**What is needed**
Copy every line word for word, from the one containing "Given: Open the Privacy Policy entry" down to the one containing "pos(450,281)", including both of those. Leave the pictures out of your copy.

+ + + +

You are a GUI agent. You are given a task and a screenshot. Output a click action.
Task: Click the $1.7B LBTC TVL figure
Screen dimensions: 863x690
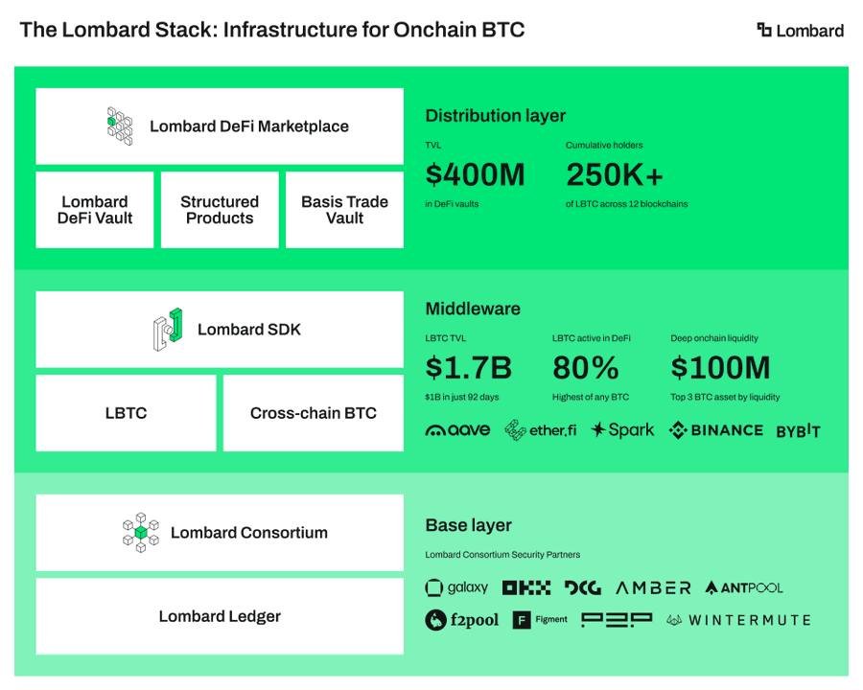(x=468, y=368)
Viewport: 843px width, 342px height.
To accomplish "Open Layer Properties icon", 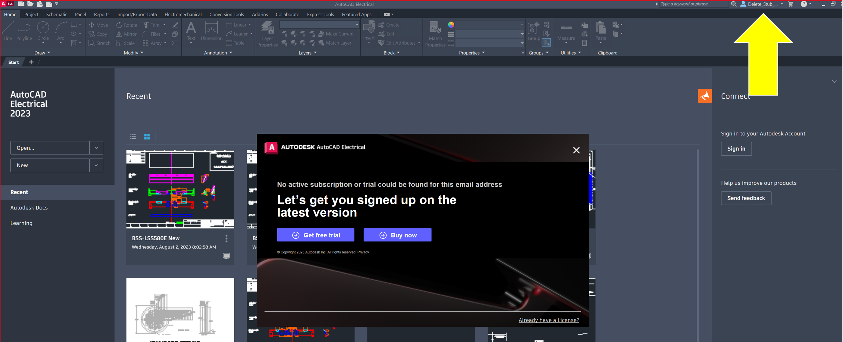I will pyautogui.click(x=267, y=28).
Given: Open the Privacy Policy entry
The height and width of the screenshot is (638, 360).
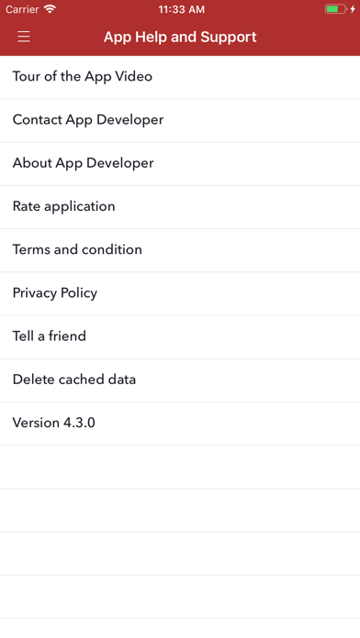Looking at the screenshot, I should (x=180, y=293).
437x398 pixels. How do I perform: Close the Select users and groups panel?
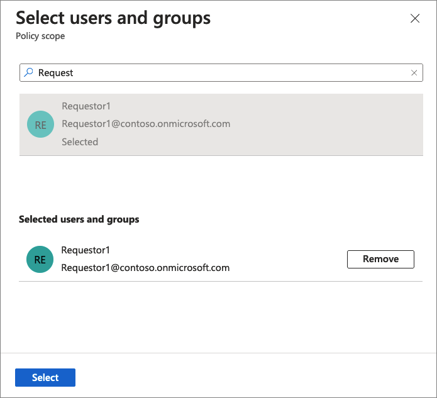pyautogui.click(x=415, y=18)
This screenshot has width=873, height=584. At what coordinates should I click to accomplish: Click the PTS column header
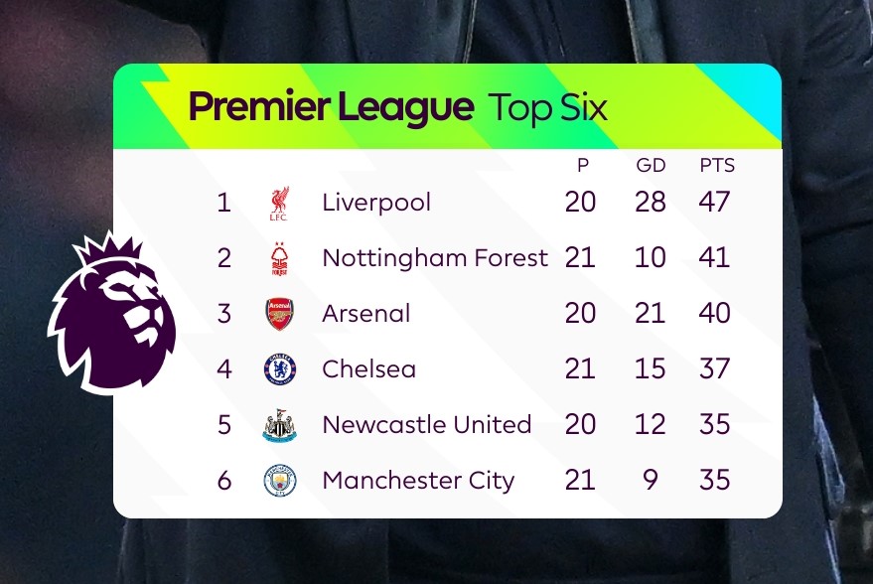(x=717, y=165)
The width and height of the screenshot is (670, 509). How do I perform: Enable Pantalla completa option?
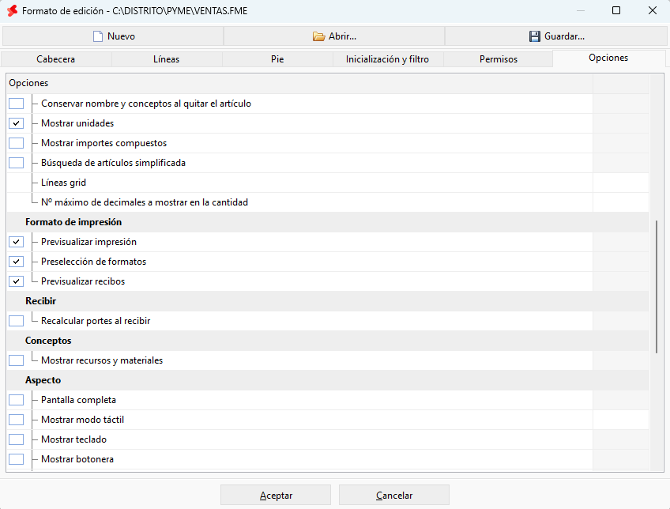coord(17,400)
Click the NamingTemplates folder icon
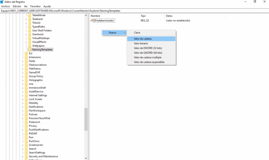The width and height of the screenshot is (269, 160). pyautogui.click(x=29, y=50)
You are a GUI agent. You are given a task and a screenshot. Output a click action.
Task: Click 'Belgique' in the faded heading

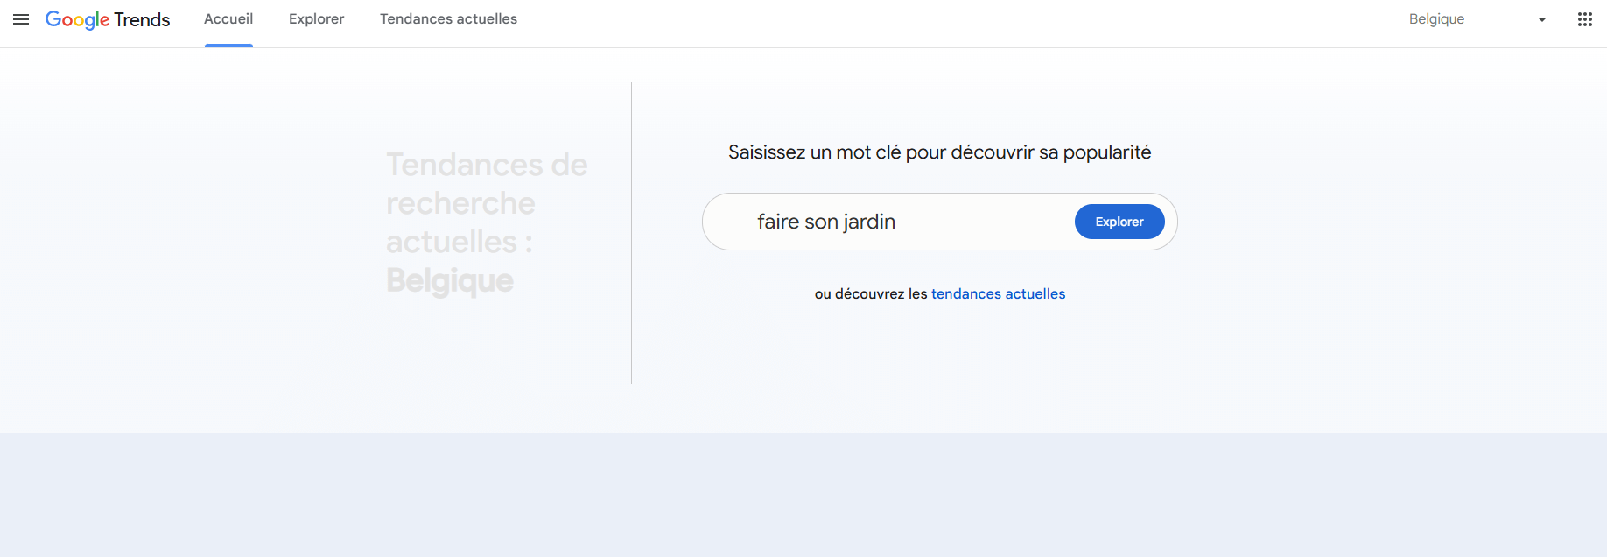pos(450,281)
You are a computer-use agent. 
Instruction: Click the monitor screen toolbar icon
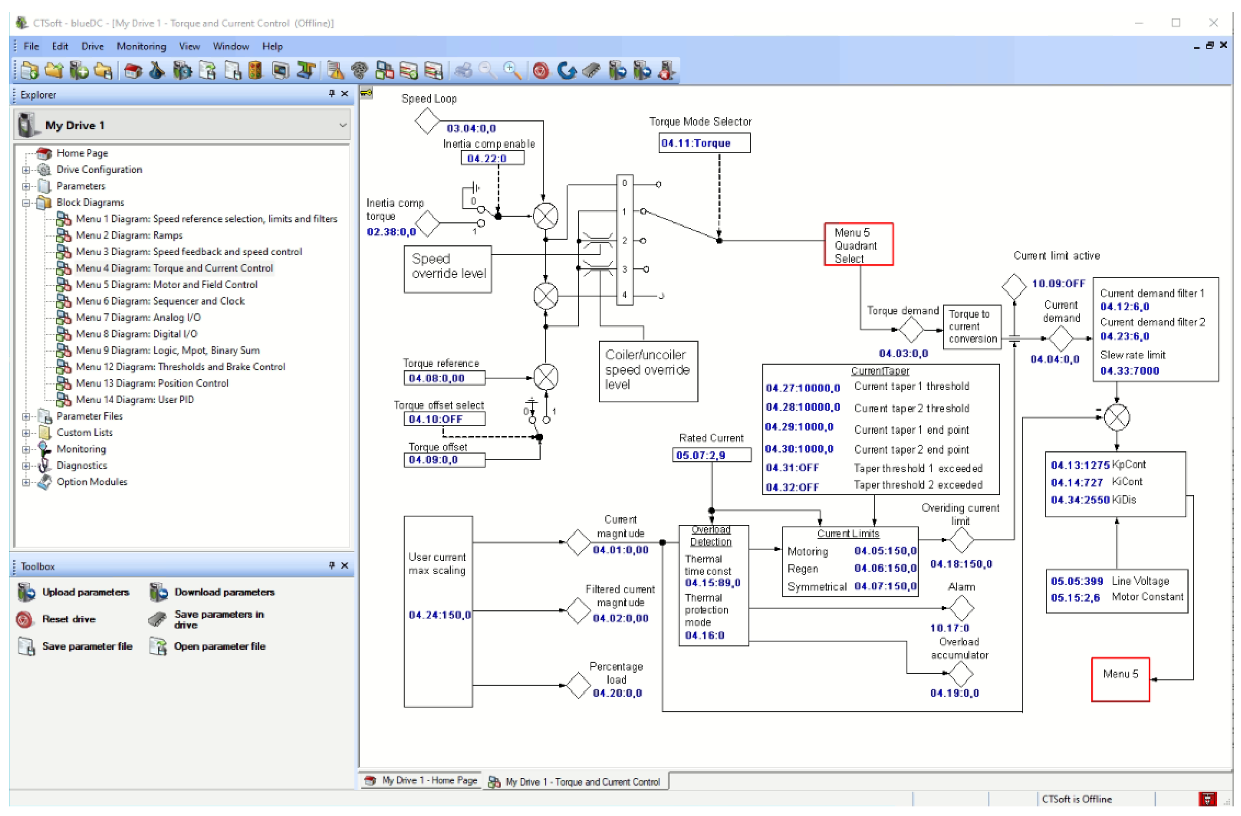(281, 70)
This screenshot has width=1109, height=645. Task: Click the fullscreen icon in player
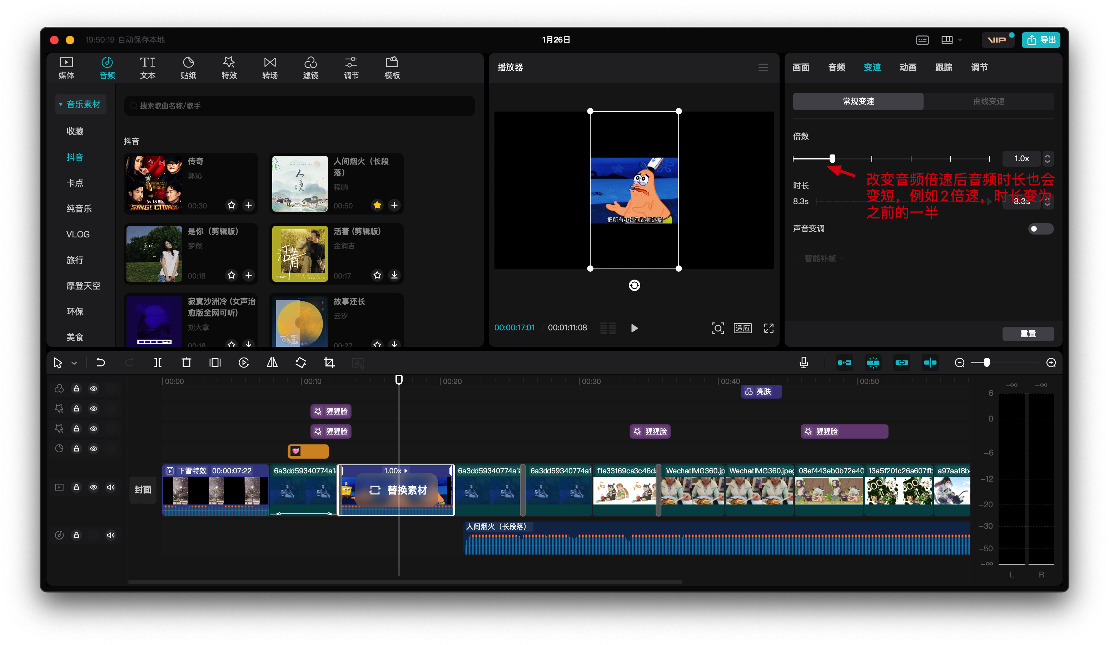[x=768, y=328]
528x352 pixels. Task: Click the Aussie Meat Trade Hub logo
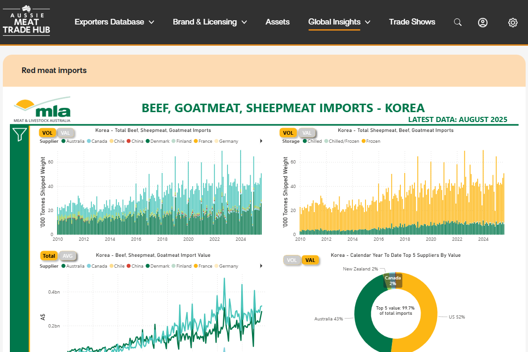[26, 22]
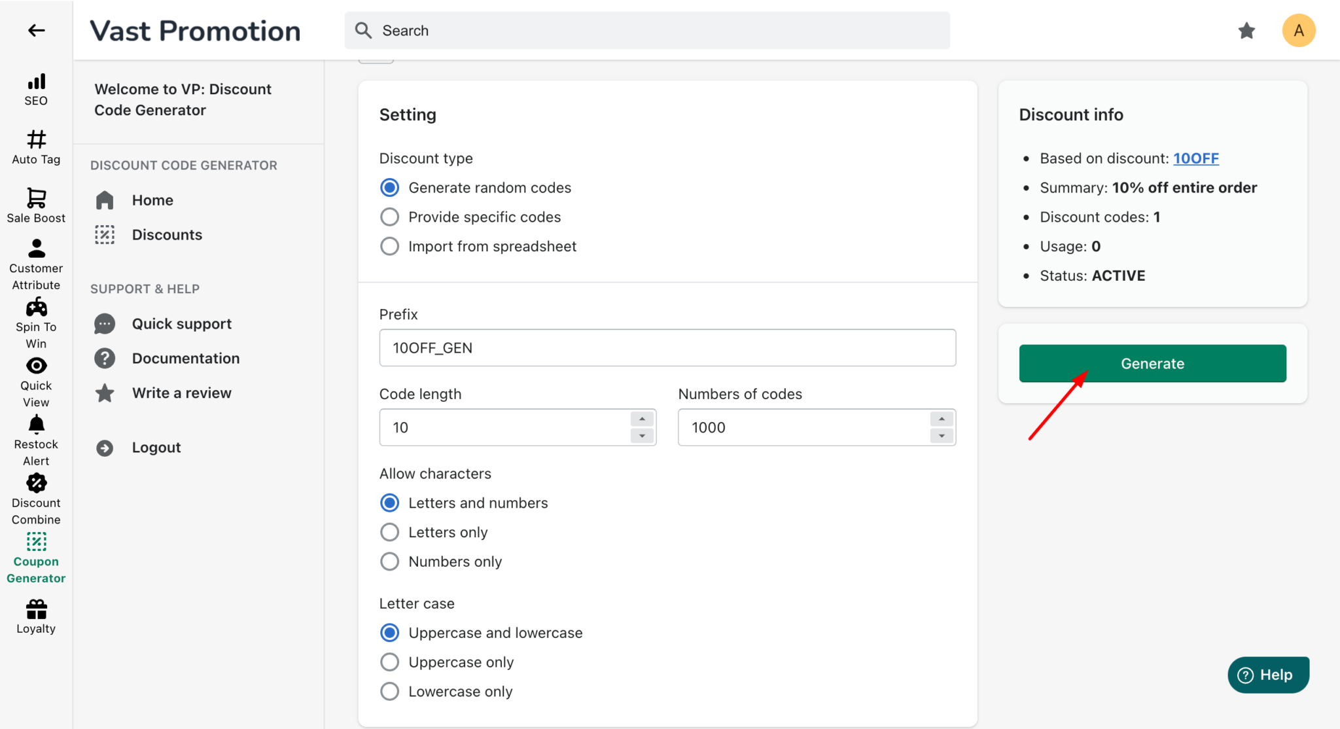The height and width of the screenshot is (729, 1340).
Task: Select Provide specific codes option
Action: (389, 217)
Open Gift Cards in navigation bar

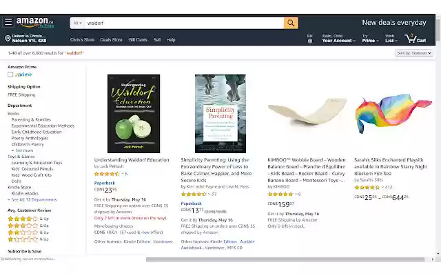[x=138, y=40]
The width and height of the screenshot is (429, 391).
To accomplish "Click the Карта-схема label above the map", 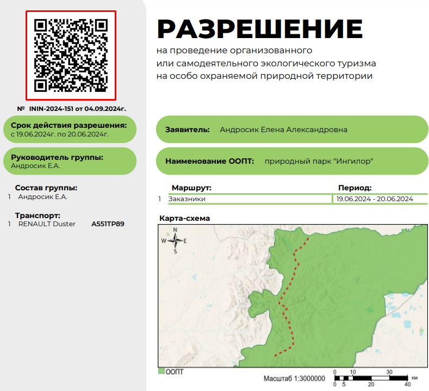I will (x=184, y=219).
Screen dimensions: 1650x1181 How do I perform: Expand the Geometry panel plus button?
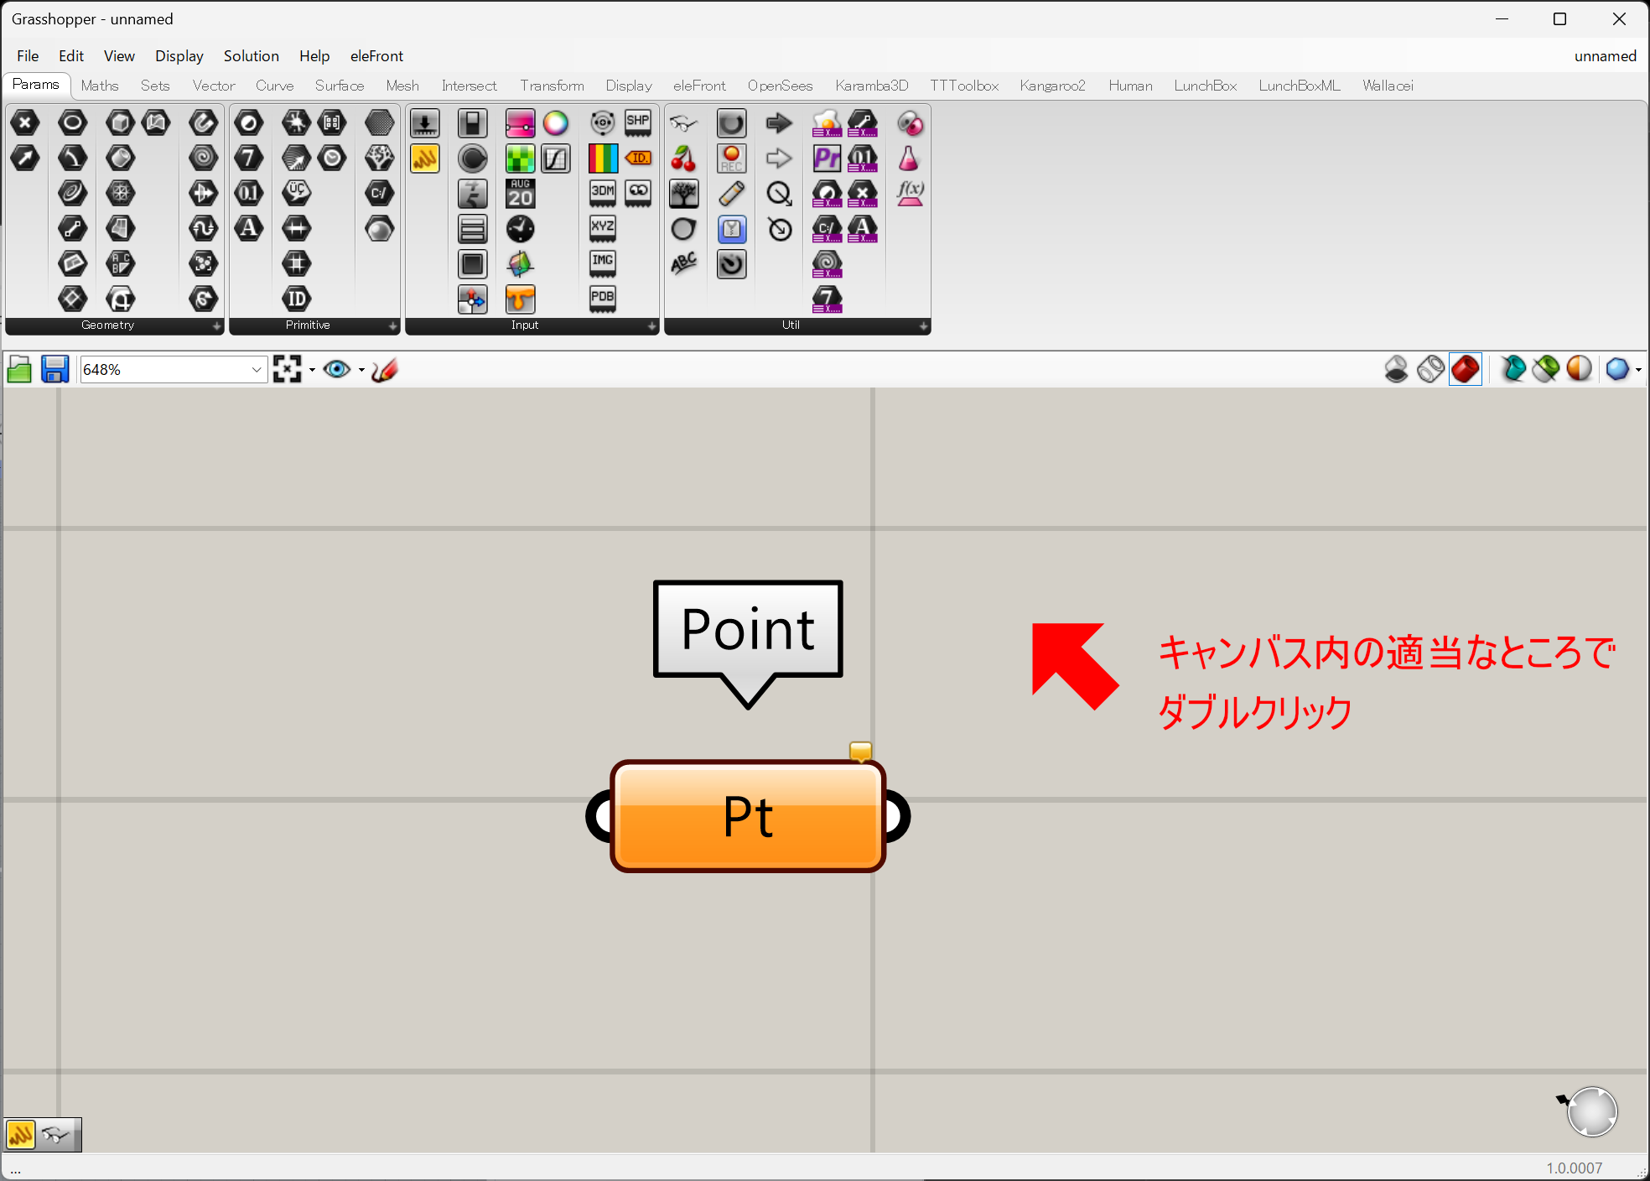pos(216,325)
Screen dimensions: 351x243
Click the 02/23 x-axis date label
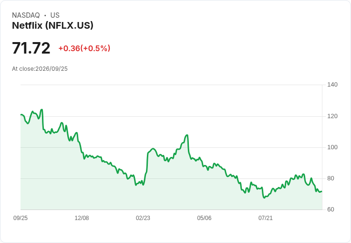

+ + + +

**Written response**
Given: Open the Privacy Policy entry
The height and width of the screenshot is (638, 360).
Looking at the screenshot, I should (x=180, y=293).
437x398 pixels. How do I perform: Close the Select users and groups panel?
pyautogui.click(x=415, y=18)
This screenshot has width=873, height=584. At what coordinates should I click to accomplish: Click the PTS column header
(x=717, y=165)
The width and height of the screenshot is (670, 509). How do I perform: Enable Pantalla completa option?
coord(17,400)
Click the NamingTemplates folder icon
The width and height of the screenshot is (269, 160). pyautogui.click(x=29, y=50)
You are a GUI agent. You are given a task and a screenshot. Output a click action.
Task: Click 'Belgique' in the faded heading

pos(450,281)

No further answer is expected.